Dynamics Dreaming: Steve, Satya, and Succession

A few nights ago I had the strangest dream. Microsoft had finally decided to go all out and make Dynamics its flagship product – the horse that pulls the cart, the engine that drives the train – instead of the other way around.

A few nights ago I had the strangest dream. Microsoft had finally decided to go all out and make Dynamics its flagship product – the horse that pulls the cart, the engine that drives the train – instead of the other way around. And so in my dream – I swear this is true – Steve Ballmer took over as head of Dynamics. The rest of the dream is almost immaterial, and, I awoke thinking that the vacation I was planning couldn’t come soon enough.

So imagine my surprise later that day when Microsoft announced that Satya Nadella, after a matter of months as the head of Dynamics, was moving over to the Search and Ad Platform Group, which, as the name implies, is clearly slated for a name change any time soon. I think the "Get Google Group" would be a better choice, but, hey, maybe they mean to turn Search and Ad Platform into an acronym – SAP, in case you hadn’t noticed. That oughta get someone’s mojo working overtime.

But I digress. I don’t suppose my dream will come true, but the ground is now set for a succession search that, quite frankly, will have trouble turning up a better candidate than Ballmer. Not only is he the ultimate insider, and of course one heckuva smart guy, but he is also someone who could really make Dynamics a household name. I was there in the 1980s when Ballmer helped steer this fledgling little software company called, of all things, Microsoft, into the household, and boardroom, name that it is today. He can do it again, I’m convinced, and Larry Ellison wouldn’t be able to do a thing to stop him.

Of course, that won’t happen, mostly because Microsoft doesn’t want to win in enterprise applications that badly, or that quickly. Instead, the company is pushing for incremental growth, while hammering away at its best natural ally, SAP, to the delight of the aforementioned Larry Ellison. Aforementioned’s bad dream, the one that would really ruin his day, is a détente between Microsoft and SAP that would allow his two biggest rivals to focus on putting Oracle out of business. .NETWeaver would be just the beginning of what the two companies could do together. Of course, that won’t happen either.  

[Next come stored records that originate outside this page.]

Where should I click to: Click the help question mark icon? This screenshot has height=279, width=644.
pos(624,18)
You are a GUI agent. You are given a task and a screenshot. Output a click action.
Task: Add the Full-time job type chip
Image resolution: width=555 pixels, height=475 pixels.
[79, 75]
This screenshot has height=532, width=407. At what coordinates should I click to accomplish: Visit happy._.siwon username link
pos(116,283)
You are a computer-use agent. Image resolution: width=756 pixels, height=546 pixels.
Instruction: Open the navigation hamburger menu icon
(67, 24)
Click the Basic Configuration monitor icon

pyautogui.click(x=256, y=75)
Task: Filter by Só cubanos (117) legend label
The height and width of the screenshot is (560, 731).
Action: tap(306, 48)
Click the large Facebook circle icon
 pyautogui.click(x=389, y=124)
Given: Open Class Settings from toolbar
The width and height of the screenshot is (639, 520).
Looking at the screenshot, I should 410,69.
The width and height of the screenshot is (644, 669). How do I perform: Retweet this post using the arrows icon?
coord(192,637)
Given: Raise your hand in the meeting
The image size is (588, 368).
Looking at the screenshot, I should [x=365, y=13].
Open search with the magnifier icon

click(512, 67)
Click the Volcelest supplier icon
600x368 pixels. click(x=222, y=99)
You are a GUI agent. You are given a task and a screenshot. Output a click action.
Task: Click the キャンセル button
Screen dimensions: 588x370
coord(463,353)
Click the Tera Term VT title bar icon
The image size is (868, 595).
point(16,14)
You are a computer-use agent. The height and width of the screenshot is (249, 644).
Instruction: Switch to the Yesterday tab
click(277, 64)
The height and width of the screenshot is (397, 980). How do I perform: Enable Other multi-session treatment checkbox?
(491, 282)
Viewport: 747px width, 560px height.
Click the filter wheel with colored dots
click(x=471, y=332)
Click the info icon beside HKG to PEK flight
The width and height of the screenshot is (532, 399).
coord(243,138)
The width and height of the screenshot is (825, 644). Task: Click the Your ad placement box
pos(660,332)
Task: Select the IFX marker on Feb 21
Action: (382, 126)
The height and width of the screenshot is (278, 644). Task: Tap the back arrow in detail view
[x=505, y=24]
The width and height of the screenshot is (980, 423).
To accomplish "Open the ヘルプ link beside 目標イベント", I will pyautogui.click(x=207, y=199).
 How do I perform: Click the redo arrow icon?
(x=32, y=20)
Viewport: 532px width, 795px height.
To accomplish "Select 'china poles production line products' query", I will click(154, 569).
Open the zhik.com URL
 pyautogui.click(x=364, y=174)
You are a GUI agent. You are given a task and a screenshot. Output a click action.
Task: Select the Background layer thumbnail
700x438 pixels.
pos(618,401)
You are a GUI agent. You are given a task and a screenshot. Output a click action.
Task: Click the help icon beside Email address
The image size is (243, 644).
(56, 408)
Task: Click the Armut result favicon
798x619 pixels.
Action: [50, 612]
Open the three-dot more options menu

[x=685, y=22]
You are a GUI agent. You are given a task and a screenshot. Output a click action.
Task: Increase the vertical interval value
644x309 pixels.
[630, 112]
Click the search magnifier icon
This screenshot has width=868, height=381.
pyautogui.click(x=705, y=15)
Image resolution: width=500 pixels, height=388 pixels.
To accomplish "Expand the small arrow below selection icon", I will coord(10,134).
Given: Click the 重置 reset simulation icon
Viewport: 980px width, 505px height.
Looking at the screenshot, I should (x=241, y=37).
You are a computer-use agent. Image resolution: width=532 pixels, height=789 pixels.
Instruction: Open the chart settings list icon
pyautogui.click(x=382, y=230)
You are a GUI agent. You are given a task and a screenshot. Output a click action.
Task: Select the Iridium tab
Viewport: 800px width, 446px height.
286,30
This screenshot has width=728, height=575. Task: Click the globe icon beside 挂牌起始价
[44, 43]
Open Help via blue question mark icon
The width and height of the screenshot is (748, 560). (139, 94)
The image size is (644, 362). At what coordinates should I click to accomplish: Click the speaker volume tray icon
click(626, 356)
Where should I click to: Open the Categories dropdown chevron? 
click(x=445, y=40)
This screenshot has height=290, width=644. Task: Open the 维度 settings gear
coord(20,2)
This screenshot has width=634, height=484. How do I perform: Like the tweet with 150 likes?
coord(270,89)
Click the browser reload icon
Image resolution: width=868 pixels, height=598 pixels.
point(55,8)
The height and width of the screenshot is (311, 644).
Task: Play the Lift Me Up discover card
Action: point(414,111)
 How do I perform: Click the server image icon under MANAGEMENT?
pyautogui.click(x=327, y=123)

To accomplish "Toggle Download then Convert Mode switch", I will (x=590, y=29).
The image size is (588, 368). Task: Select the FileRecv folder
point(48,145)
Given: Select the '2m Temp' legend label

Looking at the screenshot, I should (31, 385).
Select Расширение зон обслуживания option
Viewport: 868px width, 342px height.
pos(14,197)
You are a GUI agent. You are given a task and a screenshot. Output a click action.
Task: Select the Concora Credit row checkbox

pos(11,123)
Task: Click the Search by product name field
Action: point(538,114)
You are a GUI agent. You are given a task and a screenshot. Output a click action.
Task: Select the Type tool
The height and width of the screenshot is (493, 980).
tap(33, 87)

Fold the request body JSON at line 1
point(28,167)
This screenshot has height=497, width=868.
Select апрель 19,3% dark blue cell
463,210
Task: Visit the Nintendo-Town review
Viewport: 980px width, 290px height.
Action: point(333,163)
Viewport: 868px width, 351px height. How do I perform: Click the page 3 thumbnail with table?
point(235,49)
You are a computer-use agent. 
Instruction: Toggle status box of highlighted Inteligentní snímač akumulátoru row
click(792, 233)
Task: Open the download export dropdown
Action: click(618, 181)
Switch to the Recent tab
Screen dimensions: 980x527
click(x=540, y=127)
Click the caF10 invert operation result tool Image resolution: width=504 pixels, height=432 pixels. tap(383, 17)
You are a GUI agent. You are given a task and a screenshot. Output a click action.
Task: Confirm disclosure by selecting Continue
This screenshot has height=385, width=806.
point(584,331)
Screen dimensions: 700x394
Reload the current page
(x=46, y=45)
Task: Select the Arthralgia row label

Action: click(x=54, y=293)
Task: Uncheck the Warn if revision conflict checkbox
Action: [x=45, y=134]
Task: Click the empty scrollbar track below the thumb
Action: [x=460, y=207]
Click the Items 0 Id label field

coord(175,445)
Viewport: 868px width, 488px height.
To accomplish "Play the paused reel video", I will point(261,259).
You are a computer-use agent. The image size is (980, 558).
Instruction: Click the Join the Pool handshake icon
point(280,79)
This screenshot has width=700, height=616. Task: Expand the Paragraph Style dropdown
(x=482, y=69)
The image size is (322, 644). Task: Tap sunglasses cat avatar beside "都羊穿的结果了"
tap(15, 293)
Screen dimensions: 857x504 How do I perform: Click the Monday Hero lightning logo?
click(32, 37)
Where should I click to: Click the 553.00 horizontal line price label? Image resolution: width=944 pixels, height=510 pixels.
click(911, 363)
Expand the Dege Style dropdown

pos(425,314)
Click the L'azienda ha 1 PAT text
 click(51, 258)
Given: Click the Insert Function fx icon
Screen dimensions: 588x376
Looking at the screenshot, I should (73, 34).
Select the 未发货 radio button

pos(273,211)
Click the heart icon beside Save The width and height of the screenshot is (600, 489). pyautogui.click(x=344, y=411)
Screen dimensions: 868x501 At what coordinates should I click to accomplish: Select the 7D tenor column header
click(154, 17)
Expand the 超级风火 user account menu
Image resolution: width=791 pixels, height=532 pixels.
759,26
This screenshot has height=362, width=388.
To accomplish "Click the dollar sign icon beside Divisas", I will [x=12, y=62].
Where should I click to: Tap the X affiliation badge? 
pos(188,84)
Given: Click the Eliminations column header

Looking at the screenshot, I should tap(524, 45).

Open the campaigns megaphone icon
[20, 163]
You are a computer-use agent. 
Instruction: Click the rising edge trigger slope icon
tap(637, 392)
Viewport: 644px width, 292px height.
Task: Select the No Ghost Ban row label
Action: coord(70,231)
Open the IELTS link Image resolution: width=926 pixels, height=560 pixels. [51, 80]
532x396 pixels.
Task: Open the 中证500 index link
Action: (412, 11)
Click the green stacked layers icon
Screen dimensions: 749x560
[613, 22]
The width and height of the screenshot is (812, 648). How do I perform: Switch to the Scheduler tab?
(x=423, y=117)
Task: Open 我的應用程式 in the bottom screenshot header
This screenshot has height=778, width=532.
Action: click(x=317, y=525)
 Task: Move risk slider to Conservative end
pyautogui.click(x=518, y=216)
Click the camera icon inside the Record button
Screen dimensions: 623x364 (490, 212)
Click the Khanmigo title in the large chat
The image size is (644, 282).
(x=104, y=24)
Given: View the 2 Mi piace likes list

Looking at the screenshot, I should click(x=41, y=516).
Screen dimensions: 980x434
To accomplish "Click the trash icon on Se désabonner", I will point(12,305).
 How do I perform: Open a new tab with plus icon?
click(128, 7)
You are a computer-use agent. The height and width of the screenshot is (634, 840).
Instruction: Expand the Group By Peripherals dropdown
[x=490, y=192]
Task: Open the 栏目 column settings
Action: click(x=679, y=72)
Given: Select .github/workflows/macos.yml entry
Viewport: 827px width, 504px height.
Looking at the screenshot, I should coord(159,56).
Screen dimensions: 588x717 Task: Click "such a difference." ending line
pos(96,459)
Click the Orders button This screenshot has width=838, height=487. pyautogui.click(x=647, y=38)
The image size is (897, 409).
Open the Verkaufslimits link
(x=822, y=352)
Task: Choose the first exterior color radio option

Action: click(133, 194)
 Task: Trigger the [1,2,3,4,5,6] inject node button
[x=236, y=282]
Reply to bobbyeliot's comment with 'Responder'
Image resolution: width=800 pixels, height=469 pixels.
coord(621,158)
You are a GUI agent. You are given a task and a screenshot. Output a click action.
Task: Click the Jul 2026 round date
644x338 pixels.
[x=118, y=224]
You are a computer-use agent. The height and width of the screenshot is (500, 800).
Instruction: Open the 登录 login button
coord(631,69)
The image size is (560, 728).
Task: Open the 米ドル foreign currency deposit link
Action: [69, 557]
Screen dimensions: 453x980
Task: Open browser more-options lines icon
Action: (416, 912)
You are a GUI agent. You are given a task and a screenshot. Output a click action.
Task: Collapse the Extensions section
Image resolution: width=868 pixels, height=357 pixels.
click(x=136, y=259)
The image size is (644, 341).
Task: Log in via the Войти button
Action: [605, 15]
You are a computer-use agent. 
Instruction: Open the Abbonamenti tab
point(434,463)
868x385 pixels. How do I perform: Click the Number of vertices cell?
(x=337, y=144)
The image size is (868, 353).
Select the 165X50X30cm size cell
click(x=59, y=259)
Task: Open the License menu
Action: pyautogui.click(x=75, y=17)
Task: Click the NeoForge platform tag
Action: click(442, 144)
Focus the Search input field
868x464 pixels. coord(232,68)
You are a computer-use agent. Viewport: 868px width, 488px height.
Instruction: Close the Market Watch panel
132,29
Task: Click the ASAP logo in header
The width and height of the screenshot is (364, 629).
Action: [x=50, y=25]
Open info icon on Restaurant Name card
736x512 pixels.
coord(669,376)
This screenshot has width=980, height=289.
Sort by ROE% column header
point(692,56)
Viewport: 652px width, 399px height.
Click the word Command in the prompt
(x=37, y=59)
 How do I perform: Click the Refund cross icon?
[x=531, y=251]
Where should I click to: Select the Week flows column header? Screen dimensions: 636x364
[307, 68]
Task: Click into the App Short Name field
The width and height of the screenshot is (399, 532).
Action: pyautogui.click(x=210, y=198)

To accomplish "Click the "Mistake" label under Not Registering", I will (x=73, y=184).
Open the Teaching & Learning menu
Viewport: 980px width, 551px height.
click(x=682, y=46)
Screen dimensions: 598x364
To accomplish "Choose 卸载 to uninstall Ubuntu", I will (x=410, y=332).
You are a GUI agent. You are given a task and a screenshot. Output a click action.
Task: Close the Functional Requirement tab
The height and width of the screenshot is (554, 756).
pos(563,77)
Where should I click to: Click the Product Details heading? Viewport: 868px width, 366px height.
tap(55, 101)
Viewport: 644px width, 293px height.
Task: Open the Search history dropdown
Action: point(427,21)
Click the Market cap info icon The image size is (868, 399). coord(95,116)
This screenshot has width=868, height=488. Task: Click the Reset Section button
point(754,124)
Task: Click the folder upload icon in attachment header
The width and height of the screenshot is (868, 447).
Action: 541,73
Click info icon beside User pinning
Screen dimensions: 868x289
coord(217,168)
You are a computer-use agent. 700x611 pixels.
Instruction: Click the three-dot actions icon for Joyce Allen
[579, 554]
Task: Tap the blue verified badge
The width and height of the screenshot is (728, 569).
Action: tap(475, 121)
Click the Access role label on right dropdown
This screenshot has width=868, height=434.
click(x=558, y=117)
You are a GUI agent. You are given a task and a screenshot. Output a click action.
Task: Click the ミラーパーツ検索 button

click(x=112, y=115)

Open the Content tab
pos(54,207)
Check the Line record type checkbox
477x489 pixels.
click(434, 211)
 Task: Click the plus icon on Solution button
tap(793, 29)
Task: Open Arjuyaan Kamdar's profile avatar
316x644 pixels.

What will probably happen, getting back to the Nadella succession question, is that Tami Reller, corporate vice president and all around good person, will take over. Of course she’s no Ballmer, but there’s only one SteveB anyway. What Tami will be able to do is make sure that Dynamics’ momentum doesn’t get lost in the transition. The customers love her, the partners love her, her staff seems pretty fond of her too. And she’ll be able to keep the synergy flowing with the rest of Microsoft, a synergy that has finally begun to make a huge difference in the market, something an outsider will have trouble doing.

 

As for dreaming about Steve Ballmer, I promise I’ll take a vacation soon. It’s clearly time.